Particular attention is put in the preparation of input data, in order to understand what are the properties of datasets that most affect the performance of QML algorithms.
Existing use cases where the algorithms may be applied are the event reconstruction from imaging information produced by large volume particle detectors, and signal/background events classification in particle physics experiments. However, the application spectrum is wide and other examples could be the identification of phases and phase transitions in a variety of condensed matter Hamiltonians or the classification of medical images such as in breast cancer detection in screening mammography.
Superconducting Single Photon Detectors
High-efficiency detection of single photons in the IR/optical range is of paramount importance for quantum communication and metrology applications. In particular, quantum applications also require a low dark count rate and the ability to resolve the number of photons hitting the single detector. The detection of single photons, given the low energies involved, requires state-of-the-art techniques that make it possible to distinguish the faint signal produced by the detector from the characteristic noise of the reading system while ensuring the other required characteristics. The Milano-Bicocca group is developing photon detectors using superconductive materials, in which the variation of quasi-particle density resulting from an interaction is detected. This detection mechanism is exploited with two types of superconducting sensors operating at very low temperature: Transition Edge Sensors (TES) or Microwave Kinetic Inductance Detectors (MKID). These two detection techniques not only make it possible to detect single interactions of very low-energy photons with energy resolutions of the order of a few tenths of an eV, but also make it possible to build arrays of dozens of detectors with a microwave multiplexed readout (as in the HOLMES experiment).

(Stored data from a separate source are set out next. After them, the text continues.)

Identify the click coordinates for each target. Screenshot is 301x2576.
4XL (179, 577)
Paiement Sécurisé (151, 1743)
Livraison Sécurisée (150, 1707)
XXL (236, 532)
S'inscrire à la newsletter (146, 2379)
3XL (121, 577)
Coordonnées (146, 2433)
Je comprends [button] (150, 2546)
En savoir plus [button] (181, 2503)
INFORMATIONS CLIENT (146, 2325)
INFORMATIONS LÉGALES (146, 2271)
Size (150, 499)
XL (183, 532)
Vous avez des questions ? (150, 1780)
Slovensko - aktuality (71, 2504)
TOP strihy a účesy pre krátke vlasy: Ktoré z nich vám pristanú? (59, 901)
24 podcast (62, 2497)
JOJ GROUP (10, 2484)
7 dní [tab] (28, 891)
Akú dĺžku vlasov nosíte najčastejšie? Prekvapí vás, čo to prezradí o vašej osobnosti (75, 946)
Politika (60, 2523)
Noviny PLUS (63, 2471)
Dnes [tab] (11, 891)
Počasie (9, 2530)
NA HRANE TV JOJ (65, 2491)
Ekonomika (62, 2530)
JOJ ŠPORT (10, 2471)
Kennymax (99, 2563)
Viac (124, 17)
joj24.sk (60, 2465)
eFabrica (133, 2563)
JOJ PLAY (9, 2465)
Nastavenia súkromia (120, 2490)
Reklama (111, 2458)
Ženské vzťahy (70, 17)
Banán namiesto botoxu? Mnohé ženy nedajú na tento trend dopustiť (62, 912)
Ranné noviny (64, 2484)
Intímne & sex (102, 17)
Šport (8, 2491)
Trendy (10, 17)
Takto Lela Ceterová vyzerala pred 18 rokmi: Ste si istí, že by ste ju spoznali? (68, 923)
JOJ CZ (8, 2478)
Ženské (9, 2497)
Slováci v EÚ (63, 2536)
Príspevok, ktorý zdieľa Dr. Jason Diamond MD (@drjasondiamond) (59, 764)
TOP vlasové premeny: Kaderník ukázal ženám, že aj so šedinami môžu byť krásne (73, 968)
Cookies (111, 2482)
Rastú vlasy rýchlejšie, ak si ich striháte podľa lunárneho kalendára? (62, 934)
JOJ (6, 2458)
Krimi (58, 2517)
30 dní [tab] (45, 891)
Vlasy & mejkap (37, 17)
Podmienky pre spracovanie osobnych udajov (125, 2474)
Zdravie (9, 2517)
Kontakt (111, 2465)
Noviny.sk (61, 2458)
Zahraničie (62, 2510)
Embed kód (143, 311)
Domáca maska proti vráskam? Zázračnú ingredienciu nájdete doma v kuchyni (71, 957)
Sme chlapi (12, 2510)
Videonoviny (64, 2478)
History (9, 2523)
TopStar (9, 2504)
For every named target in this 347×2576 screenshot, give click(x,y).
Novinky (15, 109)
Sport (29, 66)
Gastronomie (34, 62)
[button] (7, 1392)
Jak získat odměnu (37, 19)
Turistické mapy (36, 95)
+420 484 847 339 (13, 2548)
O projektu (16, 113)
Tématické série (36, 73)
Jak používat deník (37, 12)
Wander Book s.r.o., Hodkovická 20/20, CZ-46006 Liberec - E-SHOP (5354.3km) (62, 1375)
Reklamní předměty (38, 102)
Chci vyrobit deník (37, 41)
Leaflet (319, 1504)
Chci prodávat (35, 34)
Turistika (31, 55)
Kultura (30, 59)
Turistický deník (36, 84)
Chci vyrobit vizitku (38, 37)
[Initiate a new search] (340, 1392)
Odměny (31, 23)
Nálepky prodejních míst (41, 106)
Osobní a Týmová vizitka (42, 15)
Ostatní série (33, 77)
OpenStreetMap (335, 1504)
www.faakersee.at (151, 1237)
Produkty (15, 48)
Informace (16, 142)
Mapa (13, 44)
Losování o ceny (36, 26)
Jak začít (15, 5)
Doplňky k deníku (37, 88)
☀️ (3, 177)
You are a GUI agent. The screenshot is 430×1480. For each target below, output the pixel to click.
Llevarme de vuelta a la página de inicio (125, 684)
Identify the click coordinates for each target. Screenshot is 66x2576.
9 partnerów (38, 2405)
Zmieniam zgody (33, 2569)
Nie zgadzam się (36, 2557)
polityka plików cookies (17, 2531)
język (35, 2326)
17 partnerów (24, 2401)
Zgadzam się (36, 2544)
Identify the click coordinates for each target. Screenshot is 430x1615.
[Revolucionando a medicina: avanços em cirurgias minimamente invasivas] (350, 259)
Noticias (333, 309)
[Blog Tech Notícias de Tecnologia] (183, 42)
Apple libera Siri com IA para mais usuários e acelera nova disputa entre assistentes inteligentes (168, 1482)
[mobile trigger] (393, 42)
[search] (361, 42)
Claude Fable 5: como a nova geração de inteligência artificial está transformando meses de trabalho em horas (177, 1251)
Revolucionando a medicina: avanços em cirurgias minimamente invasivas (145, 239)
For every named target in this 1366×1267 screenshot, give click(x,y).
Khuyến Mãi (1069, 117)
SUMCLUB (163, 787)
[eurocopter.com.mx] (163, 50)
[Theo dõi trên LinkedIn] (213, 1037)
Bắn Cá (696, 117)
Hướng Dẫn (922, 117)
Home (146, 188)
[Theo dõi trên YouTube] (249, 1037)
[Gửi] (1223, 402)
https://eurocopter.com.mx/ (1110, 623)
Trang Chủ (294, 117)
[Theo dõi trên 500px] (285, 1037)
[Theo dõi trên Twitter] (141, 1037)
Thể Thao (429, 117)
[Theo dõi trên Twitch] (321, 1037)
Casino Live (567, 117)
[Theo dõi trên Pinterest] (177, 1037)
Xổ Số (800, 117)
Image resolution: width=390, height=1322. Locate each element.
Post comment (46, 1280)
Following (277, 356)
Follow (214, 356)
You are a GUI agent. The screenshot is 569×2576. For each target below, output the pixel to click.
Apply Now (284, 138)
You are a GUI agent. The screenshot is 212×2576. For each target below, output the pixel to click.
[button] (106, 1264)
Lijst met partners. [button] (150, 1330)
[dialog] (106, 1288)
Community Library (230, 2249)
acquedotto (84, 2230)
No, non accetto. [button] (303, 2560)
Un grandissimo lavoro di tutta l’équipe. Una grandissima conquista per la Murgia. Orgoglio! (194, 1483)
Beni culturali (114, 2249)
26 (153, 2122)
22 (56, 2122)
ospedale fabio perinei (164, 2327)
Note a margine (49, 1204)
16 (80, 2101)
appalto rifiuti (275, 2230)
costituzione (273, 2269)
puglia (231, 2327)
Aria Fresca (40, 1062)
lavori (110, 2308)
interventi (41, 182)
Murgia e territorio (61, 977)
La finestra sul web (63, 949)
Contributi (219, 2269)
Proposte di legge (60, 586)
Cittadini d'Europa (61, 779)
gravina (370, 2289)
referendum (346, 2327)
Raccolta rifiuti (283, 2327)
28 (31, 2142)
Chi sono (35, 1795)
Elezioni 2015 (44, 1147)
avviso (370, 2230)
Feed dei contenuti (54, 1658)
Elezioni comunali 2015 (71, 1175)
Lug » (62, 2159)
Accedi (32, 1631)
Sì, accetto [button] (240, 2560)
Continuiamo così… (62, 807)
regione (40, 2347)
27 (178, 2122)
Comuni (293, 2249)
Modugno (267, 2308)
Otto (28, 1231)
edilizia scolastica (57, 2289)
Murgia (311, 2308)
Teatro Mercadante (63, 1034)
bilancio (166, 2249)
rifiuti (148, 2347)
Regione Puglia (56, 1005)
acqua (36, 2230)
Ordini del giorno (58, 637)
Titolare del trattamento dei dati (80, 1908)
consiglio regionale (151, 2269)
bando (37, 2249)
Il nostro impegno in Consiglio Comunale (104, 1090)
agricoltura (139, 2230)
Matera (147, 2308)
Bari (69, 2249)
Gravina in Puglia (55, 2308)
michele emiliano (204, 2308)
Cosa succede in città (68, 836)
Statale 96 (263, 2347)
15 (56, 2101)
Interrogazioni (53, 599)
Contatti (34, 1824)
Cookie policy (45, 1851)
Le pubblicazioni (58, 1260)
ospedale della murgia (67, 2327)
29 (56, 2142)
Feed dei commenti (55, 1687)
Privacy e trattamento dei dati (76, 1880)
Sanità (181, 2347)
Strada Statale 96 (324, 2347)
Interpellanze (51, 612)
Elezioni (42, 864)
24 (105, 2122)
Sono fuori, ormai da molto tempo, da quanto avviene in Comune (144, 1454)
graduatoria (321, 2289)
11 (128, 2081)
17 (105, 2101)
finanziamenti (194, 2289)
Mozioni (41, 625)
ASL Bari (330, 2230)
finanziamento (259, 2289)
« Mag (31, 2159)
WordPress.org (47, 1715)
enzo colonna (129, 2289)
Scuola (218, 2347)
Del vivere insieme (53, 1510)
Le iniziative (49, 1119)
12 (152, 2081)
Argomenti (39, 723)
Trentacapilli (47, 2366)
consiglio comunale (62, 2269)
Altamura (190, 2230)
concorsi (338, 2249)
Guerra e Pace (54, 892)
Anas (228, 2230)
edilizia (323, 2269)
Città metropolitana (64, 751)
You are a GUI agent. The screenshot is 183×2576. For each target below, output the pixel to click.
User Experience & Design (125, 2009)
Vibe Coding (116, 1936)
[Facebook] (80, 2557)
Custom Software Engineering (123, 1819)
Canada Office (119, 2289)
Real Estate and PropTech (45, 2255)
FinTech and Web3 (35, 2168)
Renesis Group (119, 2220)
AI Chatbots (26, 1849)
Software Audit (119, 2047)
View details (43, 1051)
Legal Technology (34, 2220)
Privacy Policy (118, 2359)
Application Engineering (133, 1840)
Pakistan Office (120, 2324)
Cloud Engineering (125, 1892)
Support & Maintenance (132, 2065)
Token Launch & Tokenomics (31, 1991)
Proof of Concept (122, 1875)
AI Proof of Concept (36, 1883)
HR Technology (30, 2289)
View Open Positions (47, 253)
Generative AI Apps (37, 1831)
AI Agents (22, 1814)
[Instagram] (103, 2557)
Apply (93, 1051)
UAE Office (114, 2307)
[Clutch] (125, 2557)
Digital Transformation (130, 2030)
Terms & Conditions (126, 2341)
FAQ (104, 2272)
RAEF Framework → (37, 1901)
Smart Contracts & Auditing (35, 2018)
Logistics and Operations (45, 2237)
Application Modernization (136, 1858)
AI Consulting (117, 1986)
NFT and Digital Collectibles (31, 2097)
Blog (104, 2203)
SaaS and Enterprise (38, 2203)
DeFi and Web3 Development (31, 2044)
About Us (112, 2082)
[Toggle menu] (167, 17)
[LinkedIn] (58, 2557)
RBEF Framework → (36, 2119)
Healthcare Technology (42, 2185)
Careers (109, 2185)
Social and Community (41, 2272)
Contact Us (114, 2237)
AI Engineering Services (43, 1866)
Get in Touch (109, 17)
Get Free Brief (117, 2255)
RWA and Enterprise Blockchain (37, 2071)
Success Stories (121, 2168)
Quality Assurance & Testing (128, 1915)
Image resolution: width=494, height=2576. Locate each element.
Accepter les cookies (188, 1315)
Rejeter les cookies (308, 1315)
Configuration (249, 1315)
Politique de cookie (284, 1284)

The Milano-Bicocca group, in collaboration with FBK and INRIM, designs, produces and characterizes these sensors at low temperatures and develops, also in collaboration with NIST, the electronics for multiplexed readout. The activity takes place in the Cryogenics Laboratory.
Cryogenic Microwave Nano-electronics for Quantum Computing
Practical quantum computers should integrate millions of qubits together with the electronic circuits used to control and readout their values. Solid-state qubits fabricated in ultra-scaled CMOS enable large-scale integration of millions of qubits onto a single chip. The research activity of the group is related to the development of reliable cryogenic microwave electronics in 16-nm FinFET technology. Thanks to its scalability and integration property FinFET is the most promising option to embed, in a near future, both the qubit and its control/readout circuits onto a single cryogenic chip operating at few K. The main research topics are related to the characterization and modeling of 16-nm FinFETs at microwave frequencies (up to tens of GHz) and at cryogenic temperatures (few kelvin), including the physical phenomena appearing at such temperatures, as freeze-out effect, increased threshold voltage, bandgap widening, mobility increase, that typically are not included in standard compact models. Research activity is also aimed to the design, using the developed models, of advanced 16-nm FinFET integrated circuits for the qubit readout circuit. In particular, the focus of design activity is the low noise amplifier (LNA) that is the most important and critical block of the qubit readout chain.